Tourné deux ans plus tard,
Cria Cuervos ressemble à un prolongement à la fois thématique et formel. Dans le Erice, où une petite fille était troublée par la projection du film
Frankenstein et se trouvait confrontée avec sa peur nue à un monstre dans les bois (scène anthologique), la petite fille évoluait dans la même Espagne morne où les effigies de Franco et du Christ étaient sur les murs ; les habitants, repliés sur eux-mêmes ; les enfants périssant de solitude. Dans les couloirs des maisons, les portes s’ouvraient inlassablement sur d’autres portes. Les fantômes du passé demeuraient, éternels. En prenant pour héroïne une fillette fascinée par les mystères du cinéma et par extension ceux, pas toujours heureux, de la vie, Erice autopsiait un paradis vert de l’enfance rongé par l’ennui qui ressemblait étrangement à celui qu’on a tous vécus, l’action se déroulant pendant l’été où le désoeuvrement justifiait les longs plans fixes où a priori rien ne se passe.
Dans les deux films (celui de Saura et d’Erice), en contrepoids au merveilleux de l’enfance, persiste une sensation de malaise doucereux: les cinéastes livrent sans céder à la redondance la même parabole politique sur une guerre civile qui a figé un pays pendant quarante ans et ausculte avec la même sécheresse le monde des adultes, gangrené par le secret du mensonge et les blessures assassines. Dans un registre différent, Saura avec son style usuel mélangeant la réalité au fantasme, le passé au présent, joue organiquement sur les sensations de morbidité, de décrépitude avec la mort de son père dans les bras d'une maîtresse; de la mère, malade de ne pas avoir été aimée ; mais aussi, d’un cochon d'Inde enterré au fond du jardin. On note aussi la volonté de la fillette de donner la mort à une grand-mère pour abréger ses souffrances et à une tante qui ne remplacera pas la mère tant aimée. Le tragique n’a plus le temps de côtoyer le dérisoire. Abstrait et elliptique, Saura use de métaphores pour fustiger les fondements religieux, moraux et éthiques du régime franquiste: une maison progressivement gangrenée par la végétation florissante, une piscine laissée à l’abandon rongée par les rats ou une maison étouffante surchargée de meubles pour qu’on s’y sente à l’étroit en disent plus long que moult bavardages.

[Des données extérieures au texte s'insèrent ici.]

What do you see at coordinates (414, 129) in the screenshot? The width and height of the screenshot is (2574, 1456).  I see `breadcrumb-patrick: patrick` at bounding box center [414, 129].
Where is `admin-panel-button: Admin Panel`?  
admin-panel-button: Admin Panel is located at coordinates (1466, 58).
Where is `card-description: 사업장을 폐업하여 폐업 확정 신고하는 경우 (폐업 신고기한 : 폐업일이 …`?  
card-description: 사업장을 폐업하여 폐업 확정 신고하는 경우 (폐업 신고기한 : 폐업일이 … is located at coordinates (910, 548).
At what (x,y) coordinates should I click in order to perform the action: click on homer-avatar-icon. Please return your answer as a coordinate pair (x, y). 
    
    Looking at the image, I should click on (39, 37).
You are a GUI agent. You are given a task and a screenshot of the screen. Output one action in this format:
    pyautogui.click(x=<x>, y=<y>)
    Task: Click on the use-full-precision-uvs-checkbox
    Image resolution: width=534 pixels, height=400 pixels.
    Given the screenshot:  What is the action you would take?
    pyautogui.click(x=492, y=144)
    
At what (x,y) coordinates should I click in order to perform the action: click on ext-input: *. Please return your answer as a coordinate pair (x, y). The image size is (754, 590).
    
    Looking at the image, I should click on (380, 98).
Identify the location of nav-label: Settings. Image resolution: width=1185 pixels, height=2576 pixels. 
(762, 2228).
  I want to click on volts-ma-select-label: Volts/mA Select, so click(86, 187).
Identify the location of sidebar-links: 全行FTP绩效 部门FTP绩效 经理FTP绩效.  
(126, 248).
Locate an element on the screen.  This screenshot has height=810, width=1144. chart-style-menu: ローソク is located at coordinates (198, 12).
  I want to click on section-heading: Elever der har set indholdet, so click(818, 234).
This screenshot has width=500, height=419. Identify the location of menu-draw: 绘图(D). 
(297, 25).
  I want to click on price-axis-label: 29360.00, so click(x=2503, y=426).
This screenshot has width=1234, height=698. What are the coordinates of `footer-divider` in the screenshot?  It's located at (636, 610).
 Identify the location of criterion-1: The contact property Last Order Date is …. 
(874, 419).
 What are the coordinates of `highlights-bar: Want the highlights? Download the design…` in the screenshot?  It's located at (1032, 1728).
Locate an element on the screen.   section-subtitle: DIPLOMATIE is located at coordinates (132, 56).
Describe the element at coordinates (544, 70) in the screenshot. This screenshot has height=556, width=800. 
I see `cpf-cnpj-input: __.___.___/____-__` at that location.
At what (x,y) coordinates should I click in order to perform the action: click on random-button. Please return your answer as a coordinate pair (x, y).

Dans cet univers à se flinguer, métaphore d’un pays qui attend de renaître de ses cendres (la Movida, incarné au cinéma par Pédro Almodovar et perpétrée plus tard par des réalisateurs libertaires tels que Bigas Luna et Agustin Villaronga), une petite fille sent la présence du mal et tente comme elle peut de s’en échapper par les songes. Sa maman (Géraldine Chaplin) est une pianiste qui à défaut de satisfaire sa passion vorace a dû se charger de sa famille. Elle incarne la jeune république qui n’a pas eu le temps de s’épanouir (en Espagne, les démocrates n’ont été au pouvoir qu’une courte période avant le régime Franquiste) tandis que le père, vil, jouisseur et menaçant, représente la dictature en déclin, assassinée par une jeunesse plus retorse. A travers ses personnages subtilement détaillés qui renvoient aux événements précis ayant affligé le pays, Saura laisse sous-tendre que l’art reste une force transcendantale qui contribue à la libération des moeurs. C’est ce qui se passera. On peut également lire le film d’un point de vue plus tragique et s’émouvoir du regard noir que Saura jette sans ostentation sur une famille bourgeoise tuée de l’intérieur où une petite fille n'a pas su comment exprimer sa détresse face à une mère fanée de désespoir. Malgré les années, on n’a pas oublié le choc émotionnel: réflexion sur les regrets qui ankylosent la raison et le poids de la mémoire dans notre quotidien,
Cria Cuervos reste ce beau film intense, teinté de nostalgie, au souffle déchirant. Toujours pas vu ? Courrez-y.